PADDY BEHAN- BREEDER OF ALTIOR
10 March 2017
Will you be attending
the Cheltenham Festival? Have you got to be there for any of Altior’s big wins
so far?
No, we’ll be watching Cheltenham in our sitting room with
our family and a few locals. We’re based outside Portarlington and Altior (IRE)
is a bit of a celebrity around here!
What has the
experience of breeding Altior (IRE) meant to you?

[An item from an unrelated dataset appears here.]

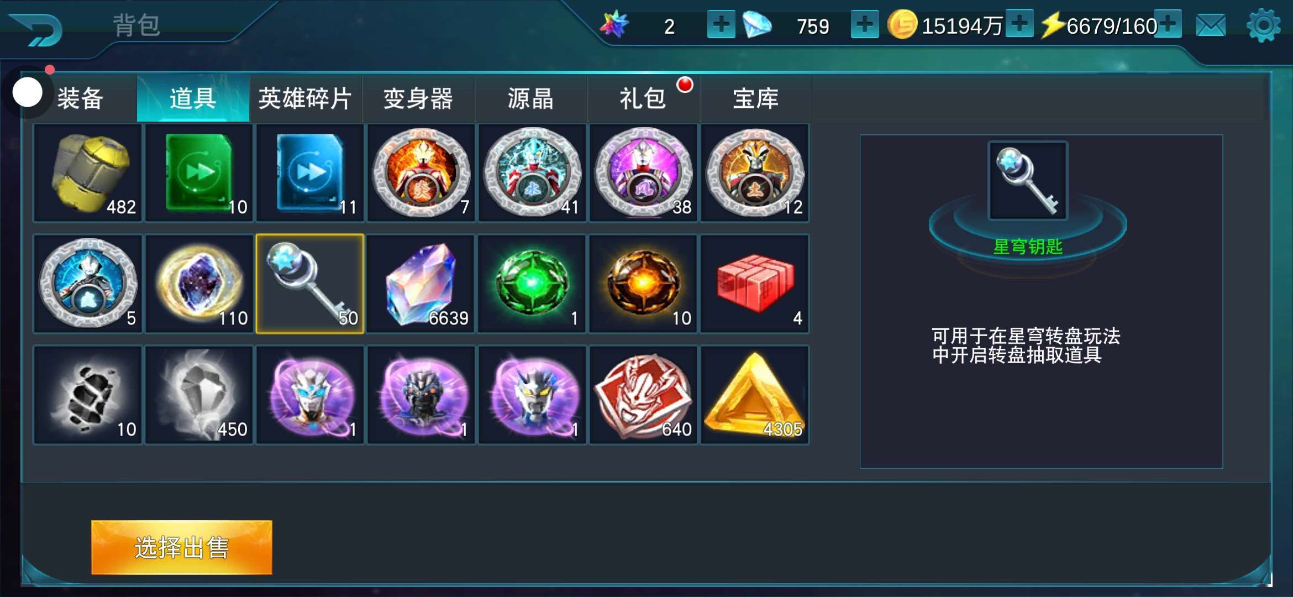Select the rainbow crystal item 6639
Viewport: 1293px width, 597px height.
(x=421, y=284)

People dream of breeding or racing a horse at the Cheltenham
Festival and to have bred a horse that might go down in history as one of the
all-time greats; it’s hard to wrap our heads around, it’s just surreal. To be
relatively new to the game makes it even more special- we are pinching
ourselves!
You bred and raced
the dam of Altior (IRE), having bought her own dam for IRP£6,400. Did you ever
dream this would be the end result?
The family had always been involved in racing- my sister is
married to Tom Lacey and my brother Jack trained quite a few winners, but Monte
Solaro (IRE) is my first mare. John bred her and when she foaled, he told me
“I’ll eat my hat if this horse doesn’t win,” so when she went to the sales as a
three-year-old, I told him I’d buy her if she didn’t make her reserve, which
she didn’t. We sent her to Frank Flood and she won a Graded race at Tralee,
which was brilliant.
Altior is by High
Chaparral (IRE), a stallion better known for his flat progeny. What made you
choose him?
We choose horses with speed and we didn’t spare any expense
when it came to choosing stallions for Monte Solaro (IRE)- she visited High
Chaparral (IRE) at a fee of €20,000 and returned to him another twice.
What is Altior’s dam
due to foal this spring?
She’s currently in foal to Walk In The Park (IRE) and we
expect her to foal by the end of the weekend. We always have her on plenty of
supplements and she grazes on the best grass with our Shirley cattle. Only the
best for her!
Have you kept any of
her progeny?
We have her four-year-old Milan filly in training with Ross
O’Sullivan, whose father used to ride out for my father. He’s very impressed by
her and says she has plenty of gears- she makes everything look easy! We’re
hoping that she’ll run in a bumper at the Irish Grand National Festival or the
Punchestown Festival, but if the ground isn’t right, we’ve no problem waiting.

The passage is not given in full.